Dans un balado technologique du «New York Times», on a récemment demandé à Justin Trudeau si la loi canadienne devait être élargie pour englober l’intelligence artificielle — et forcer ces entreprises à payer pour leur utilisation des contenus canadiens de nouvelles. Le premier ministre a éludé la question, se contentant de dire qu’il incombait aux plateformes elles-mêmes d’agir de manière responsable.

«Ce que je veux, ce n’est pas que le gouvernement légifère sur ce que les plateformes doivent faire ou ne pas faire, car cela mènerait au désastre. Nous savons tous à quel point les gouvernements finissent par travailler lentement», a-t-il déclaré dans le balado «Hard Fork».

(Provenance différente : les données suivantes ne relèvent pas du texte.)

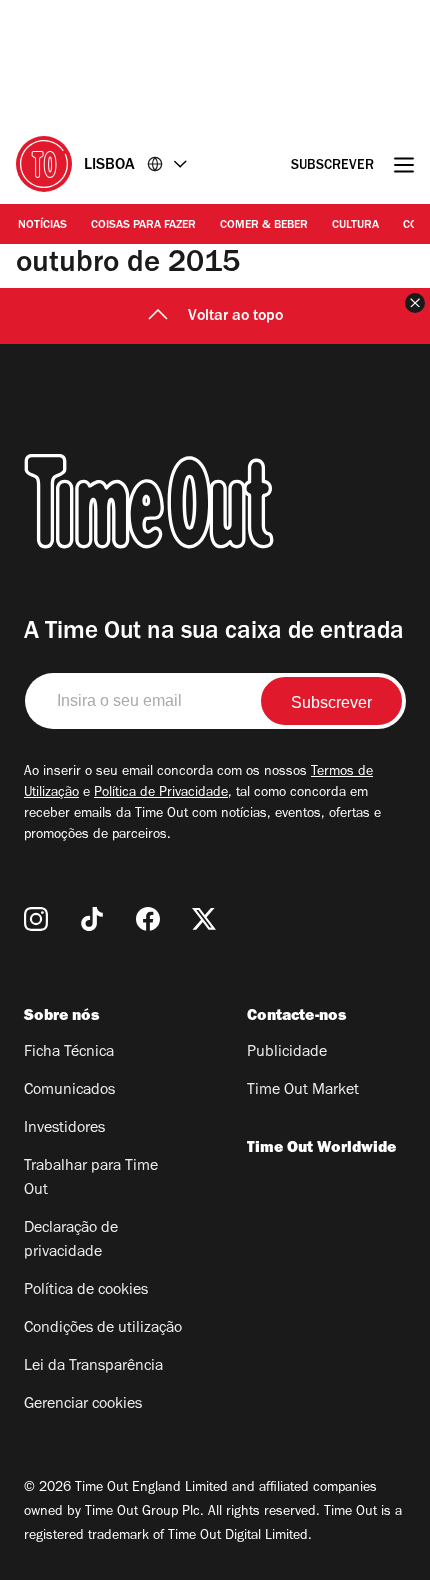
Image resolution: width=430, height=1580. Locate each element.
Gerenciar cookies (83, 1405)
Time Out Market (303, 1091)
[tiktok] (92, 919)
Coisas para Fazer (143, 226)
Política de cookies (86, 1291)
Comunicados (69, 1091)
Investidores (64, 1129)
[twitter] (204, 919)
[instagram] (36, 919)
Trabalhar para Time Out (91, 1179)
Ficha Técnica (69, 1053)
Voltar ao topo (235, 317)
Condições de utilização (103, 1329)
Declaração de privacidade (71, 1241)
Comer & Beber (264, 226)
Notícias (42, 226)
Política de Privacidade (161, 794)
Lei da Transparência (93, 1367)
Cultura (355, 226)
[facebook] (148, 919)
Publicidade (287, 1053)
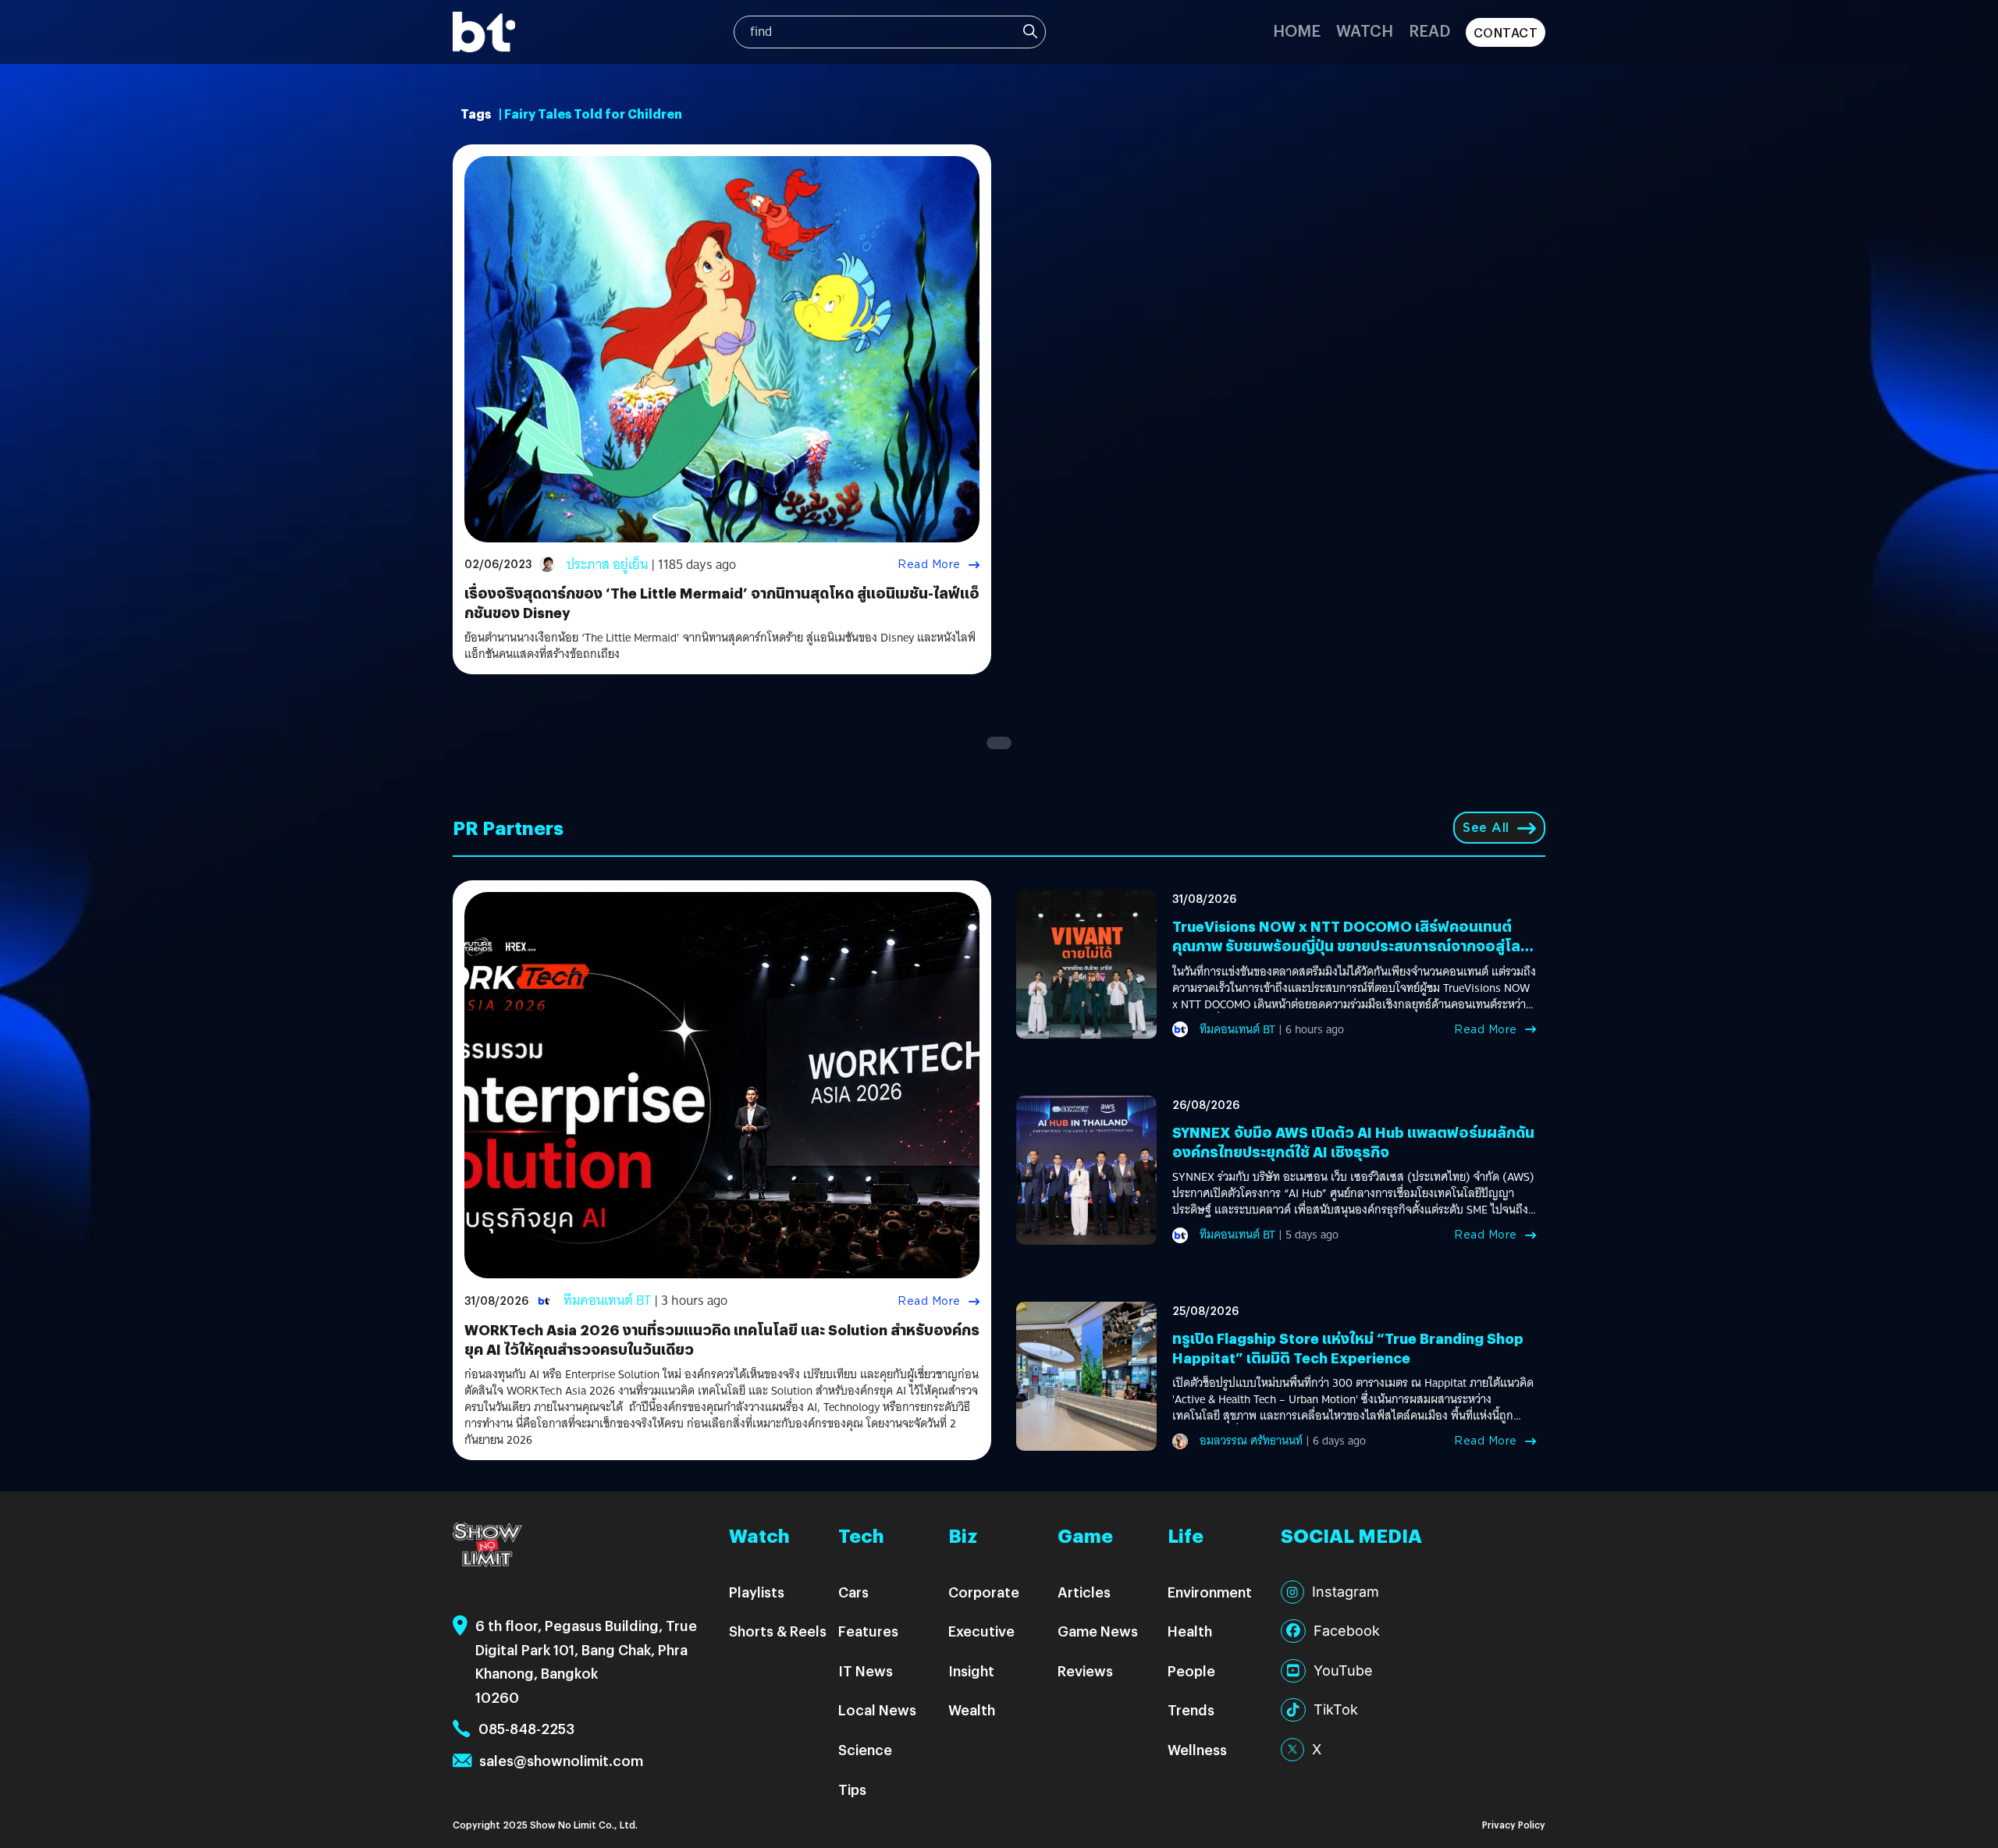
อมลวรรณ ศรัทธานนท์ (1251, 1440)
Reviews (1085, 1670)
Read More (929, 564)
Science (865, 1749)
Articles (1084, 1591)
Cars (853, 1591)
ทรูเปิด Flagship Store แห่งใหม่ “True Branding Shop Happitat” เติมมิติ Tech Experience (1347, 1347)
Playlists (756, 1591)
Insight (971, 1670)
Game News (1098, 1630)
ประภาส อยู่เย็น (607, 564)
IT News (865, 1670)
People (1191, 1670)
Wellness (1197, 1749)
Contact (1506, 32)
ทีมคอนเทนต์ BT (607, 1300)
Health (1190, 1630)
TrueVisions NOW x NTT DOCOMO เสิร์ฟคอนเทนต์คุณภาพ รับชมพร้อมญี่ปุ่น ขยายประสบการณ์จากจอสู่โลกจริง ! (1351, 945)
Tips (852, 1789)
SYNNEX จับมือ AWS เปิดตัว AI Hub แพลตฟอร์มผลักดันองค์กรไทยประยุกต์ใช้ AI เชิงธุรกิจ (1353, 1141)
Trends (1191, 1709)
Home (1297, 30)
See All (1486, 827)
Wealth (971, 1709)
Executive (981, 1630)
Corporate (983, 1591)
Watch (1364, 30)
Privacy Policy (1513, 1824)
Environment (1210, 1591)
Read (1429, 30)
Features (868, 1630)
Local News (877, 1709)
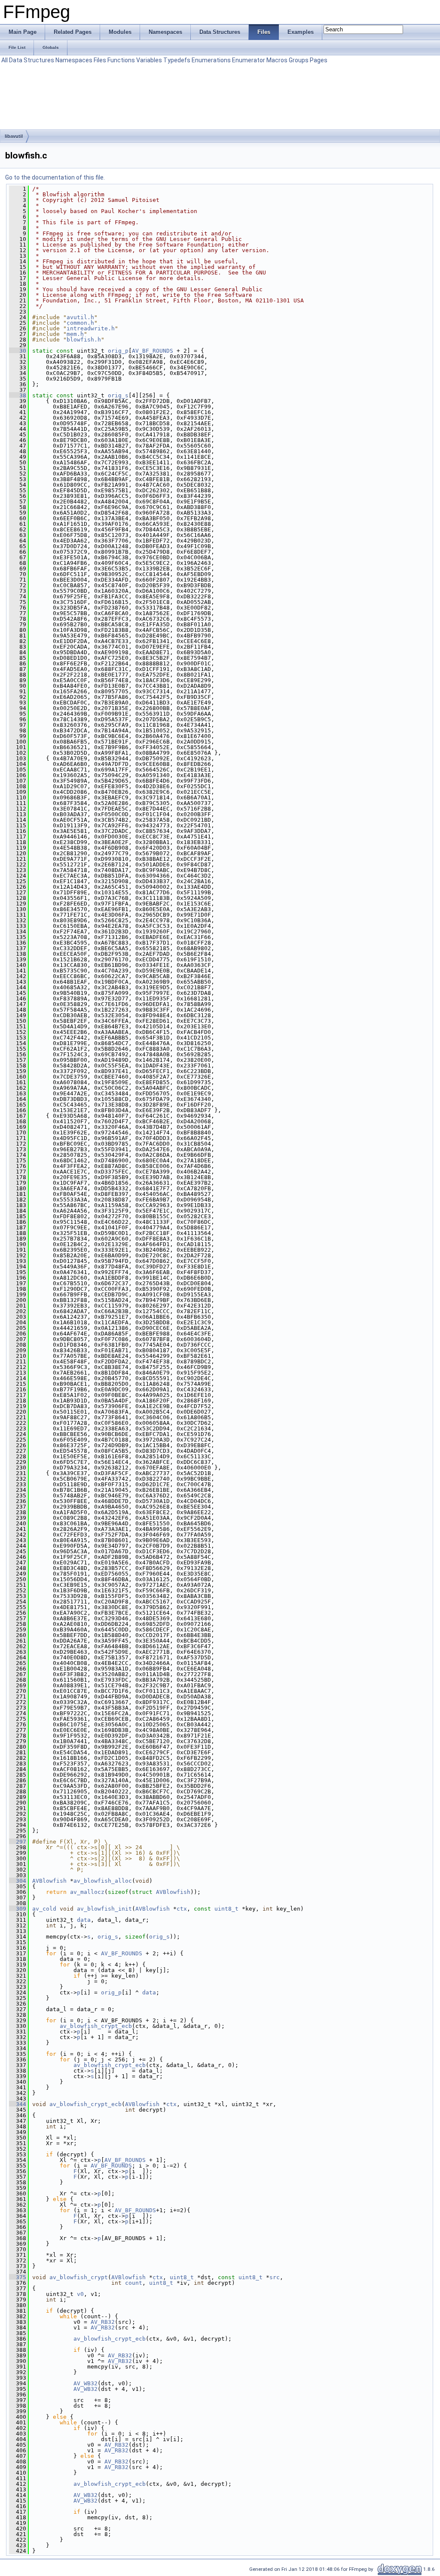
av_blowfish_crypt (78, 2277)
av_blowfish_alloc (102, 1881)
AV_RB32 (103, 2322)
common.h (80, 323)
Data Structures (31, 60)
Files (100, 60)
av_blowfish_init (104, 1908)
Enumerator (248, 60)
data (84, 1920)
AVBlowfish (49, 1881)
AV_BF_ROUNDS (152, 351)
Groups (299, 60)
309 (17, 1908)
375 (17, 2277)
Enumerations (211, 60)
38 (17, 395)
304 (17, 1881)
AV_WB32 (85, 2383)
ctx (182, 1908)
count (133, 2283)
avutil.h (80, 317)
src (274, 2277)
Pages (318, 60)
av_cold (44, 1908)
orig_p (118, 351)
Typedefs (176, 60)
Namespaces (73, 60)
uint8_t (226, 1908)
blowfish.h (84, 339)
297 (17, 1841)
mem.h (75, 334)
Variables (149, 60)
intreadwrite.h (91, 328)
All (4, 60)
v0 (80, 2294)
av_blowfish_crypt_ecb (96, 2026)
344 (17, 2104)
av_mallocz (87, 1892)
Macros (276, 60)
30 (17, 351)
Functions (121, 60)
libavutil (14, 136)
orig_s (118, 395)
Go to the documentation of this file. (55, 177)
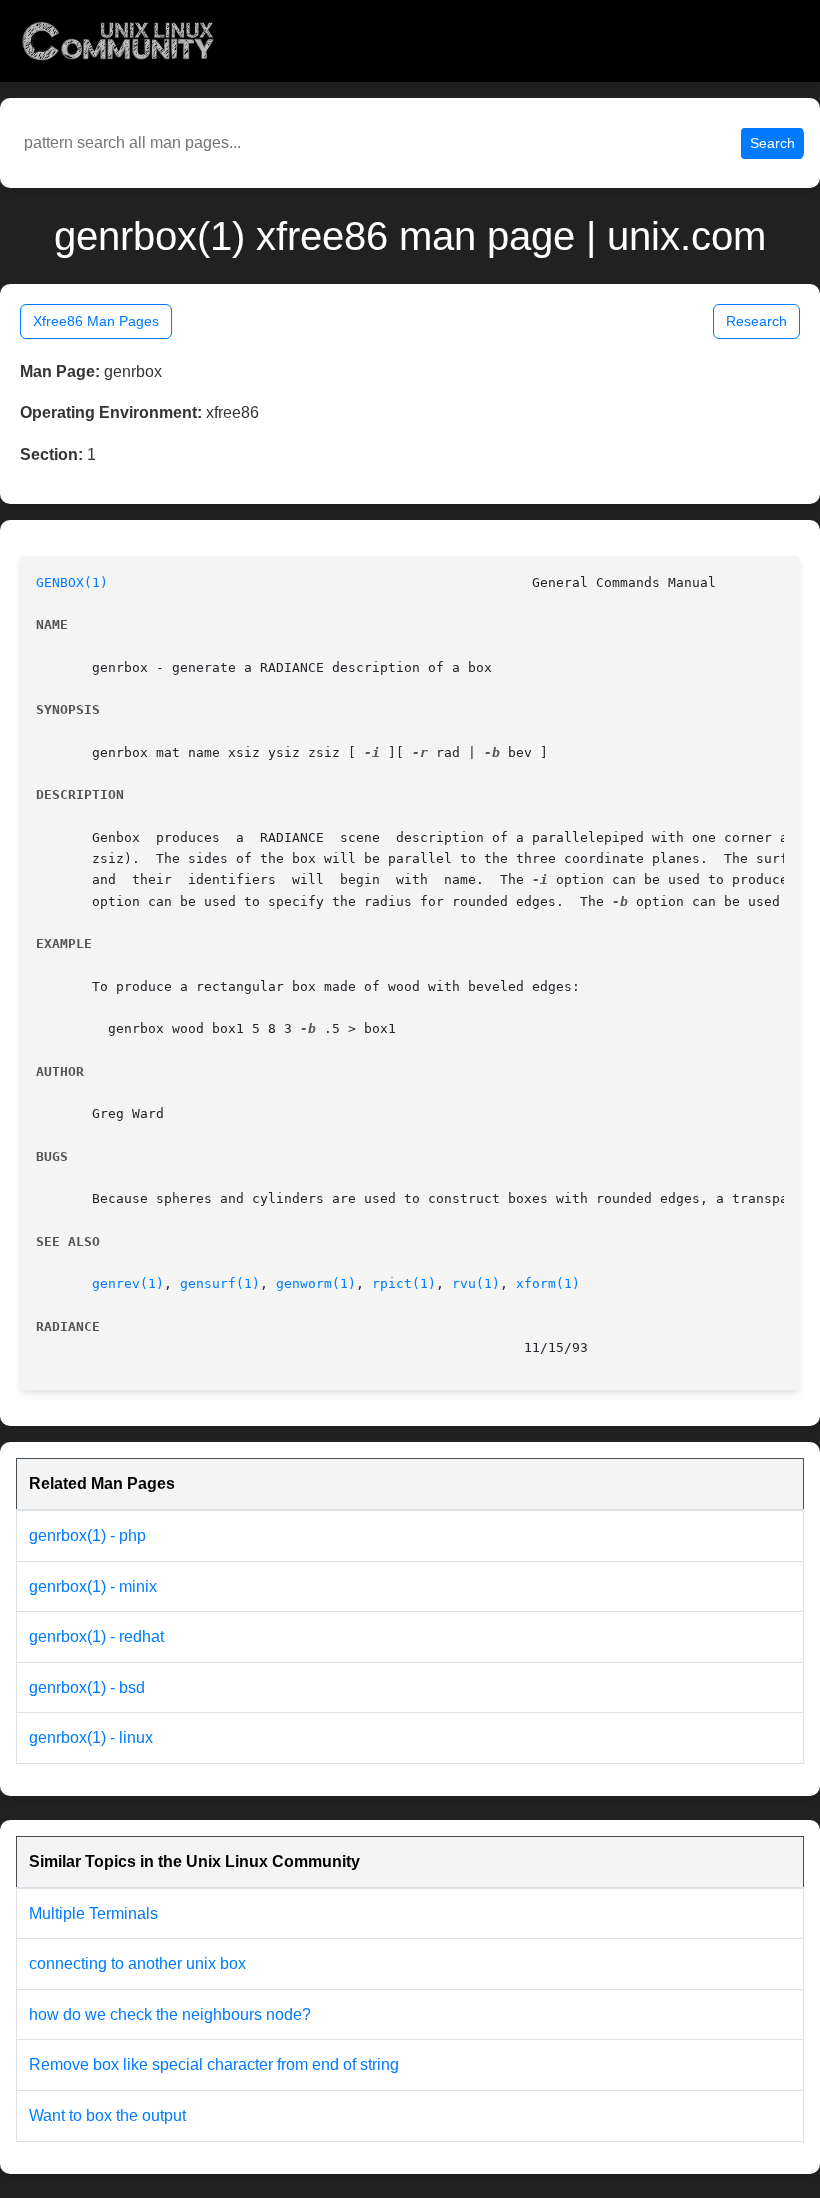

«Mais pouvons-nous faire peser de plus en plus sur les plateformes la responsabilité du leadership et de la responsabilité qui va avec — autour du journalisme, autour de la protection de la liberté d’expression, mais aussi de la protection contre les discours haineux? Pouvons-nous trouver ces équilibres?»

En plus de la Loi sur les nouvelles en ligne et de la Loi sur la diffusion continue en ligne, qui impose de nouvelles exigences aux géants de ces plateformes, le gouvernement Trudeau a également proposé l’adoption d’une loi qui permettrait de réglementer — et sanctionner — les entreprises pour leur approche en matière de sécurité en ligne. Ce projet de loi est toujours à l’étude au Parlement.

La Loi sur les nouvelles en ligne stipule qu’une plateforme est visée si elle partage des informations ou les réutilise sur sa plateforme en ligne, tout en répondant à d’autres critères. Le ministère du Patrimoine a déjà déclaré que cette loi ne s’appliquerait qu’à deux entreprises: Google et Meta.

Or, Google devrait bénéficier d’une exemption depuis qu’elle a accepté de verser aux médias d’information canadiens 100 millions $ par année, indexés sur l’inflation.

Meta, de son côté, a choisi de bloquer, pour ses utilisateurs canadiens, les liens vers les médias d’information sur ses plateformes Instagram et Facebook afin de se conformer à la loi. «Notre société se conforme à la loi sur les nouvelles en ligne», a soutenu un porte-parole de Meta dans une déclaration écrite.

«Au Canada, Meta AI s’appuie sur des sources sur le Web qui ne sont pas limitées par cette législation pour répondre aux questions et fournit des sources pour ces résultats auprès de nos moteurs de recherche partenaires.»